The link provided leads to a general documentation page, not a concrete passage.
The current documentation of the NLLLoss still generates a vague understanding of how the weights for classes are perceived.
For instance, as per text on this docspage, NLLLoss — PyTorch 2.1 documentation
the function is calculated from input with |C| rows whose values are purportedly softmax probabilities for each of the |C| classes. It is natural to suppose that the i_th element of the weights vector passed to
loss would match the values i_th column of input. But the torch NN modules do not explicitly indicate which final layer units (i.e. which columns of input to the loss) are related to which classes.
So which principle does torch utilise to map the weights onto classes in an arbitrary problem setup?
In my case, the weights are [0, 1] and after some trials it is now self-evident to me that the first element in weights pertains to class 0 and the second element pertains to class 1. But that’s probably the most simple case with the least ambiguity.
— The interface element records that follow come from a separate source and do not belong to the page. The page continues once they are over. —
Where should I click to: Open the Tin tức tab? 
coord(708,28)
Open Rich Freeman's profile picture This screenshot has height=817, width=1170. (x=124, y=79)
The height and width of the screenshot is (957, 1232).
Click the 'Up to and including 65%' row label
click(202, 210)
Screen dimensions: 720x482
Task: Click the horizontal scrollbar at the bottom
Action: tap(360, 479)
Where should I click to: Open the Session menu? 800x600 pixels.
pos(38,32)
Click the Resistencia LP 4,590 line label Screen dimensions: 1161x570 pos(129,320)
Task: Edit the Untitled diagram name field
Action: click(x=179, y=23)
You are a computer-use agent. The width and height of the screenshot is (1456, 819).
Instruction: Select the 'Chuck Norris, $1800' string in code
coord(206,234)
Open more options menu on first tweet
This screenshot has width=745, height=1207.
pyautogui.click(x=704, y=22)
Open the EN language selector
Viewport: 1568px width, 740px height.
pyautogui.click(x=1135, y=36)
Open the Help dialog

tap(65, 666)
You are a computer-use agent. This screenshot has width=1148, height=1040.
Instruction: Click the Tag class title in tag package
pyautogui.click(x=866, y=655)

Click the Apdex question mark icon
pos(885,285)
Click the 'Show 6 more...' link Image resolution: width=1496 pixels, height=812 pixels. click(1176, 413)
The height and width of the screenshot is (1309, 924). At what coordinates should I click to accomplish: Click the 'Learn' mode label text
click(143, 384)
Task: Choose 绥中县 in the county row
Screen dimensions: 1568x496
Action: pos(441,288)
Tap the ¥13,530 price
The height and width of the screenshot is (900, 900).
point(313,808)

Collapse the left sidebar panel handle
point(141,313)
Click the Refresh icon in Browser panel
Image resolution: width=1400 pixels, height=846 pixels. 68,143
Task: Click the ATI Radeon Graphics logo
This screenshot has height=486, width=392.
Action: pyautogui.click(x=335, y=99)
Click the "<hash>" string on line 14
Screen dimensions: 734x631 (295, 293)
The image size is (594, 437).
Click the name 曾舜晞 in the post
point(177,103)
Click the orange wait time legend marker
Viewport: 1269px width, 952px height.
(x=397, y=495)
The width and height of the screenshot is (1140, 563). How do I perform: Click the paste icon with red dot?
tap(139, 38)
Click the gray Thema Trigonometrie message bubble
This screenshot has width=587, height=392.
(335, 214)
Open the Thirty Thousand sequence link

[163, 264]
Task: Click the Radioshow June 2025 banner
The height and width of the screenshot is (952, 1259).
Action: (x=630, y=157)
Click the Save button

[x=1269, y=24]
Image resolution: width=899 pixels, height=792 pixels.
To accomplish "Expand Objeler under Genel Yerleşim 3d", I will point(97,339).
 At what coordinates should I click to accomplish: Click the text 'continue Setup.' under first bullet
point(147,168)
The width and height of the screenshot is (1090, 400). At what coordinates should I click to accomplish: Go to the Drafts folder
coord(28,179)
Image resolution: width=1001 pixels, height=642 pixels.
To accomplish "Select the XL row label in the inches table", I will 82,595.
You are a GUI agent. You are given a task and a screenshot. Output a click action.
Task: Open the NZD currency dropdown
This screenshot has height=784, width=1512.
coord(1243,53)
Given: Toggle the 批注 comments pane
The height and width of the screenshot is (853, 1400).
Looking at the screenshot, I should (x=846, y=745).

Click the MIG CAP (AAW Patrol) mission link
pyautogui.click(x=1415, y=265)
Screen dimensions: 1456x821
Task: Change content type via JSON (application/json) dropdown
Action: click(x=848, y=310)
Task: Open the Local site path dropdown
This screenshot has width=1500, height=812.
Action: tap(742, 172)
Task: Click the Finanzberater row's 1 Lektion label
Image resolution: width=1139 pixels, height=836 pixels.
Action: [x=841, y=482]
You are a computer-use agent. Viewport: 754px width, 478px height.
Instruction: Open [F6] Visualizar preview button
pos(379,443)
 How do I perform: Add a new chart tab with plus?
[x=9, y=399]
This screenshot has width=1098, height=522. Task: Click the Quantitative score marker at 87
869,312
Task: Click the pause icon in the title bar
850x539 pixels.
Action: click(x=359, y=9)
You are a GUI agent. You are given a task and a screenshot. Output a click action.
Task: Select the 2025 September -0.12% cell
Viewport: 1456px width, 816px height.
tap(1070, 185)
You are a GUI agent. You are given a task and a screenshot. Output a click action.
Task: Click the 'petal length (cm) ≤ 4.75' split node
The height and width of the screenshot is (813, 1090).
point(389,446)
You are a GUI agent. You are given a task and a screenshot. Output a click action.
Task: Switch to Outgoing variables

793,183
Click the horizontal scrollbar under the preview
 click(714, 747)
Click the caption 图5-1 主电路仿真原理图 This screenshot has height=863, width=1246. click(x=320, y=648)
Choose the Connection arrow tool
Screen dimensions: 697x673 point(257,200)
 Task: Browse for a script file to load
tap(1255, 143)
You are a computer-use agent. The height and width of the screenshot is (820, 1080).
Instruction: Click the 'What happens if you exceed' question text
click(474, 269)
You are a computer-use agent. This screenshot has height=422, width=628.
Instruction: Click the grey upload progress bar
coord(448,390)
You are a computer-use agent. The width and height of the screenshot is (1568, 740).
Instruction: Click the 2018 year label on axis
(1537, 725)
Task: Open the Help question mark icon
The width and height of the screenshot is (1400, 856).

The reply of @done1892 in this post
gives an example for the classification problem with classes [0…4] and the author of the current post considered an example of classification with classes [0…10].
But here, the classes do not contain negative values and they are well ordered.
In a more general situation (e.g. with classes [-11, 0, 4]) would torch assign the weights to classes in an ascending manner, i.e. w1 to ‘’-11", w2 to “0”, w3 to “4”?
Thanks in advance for your response.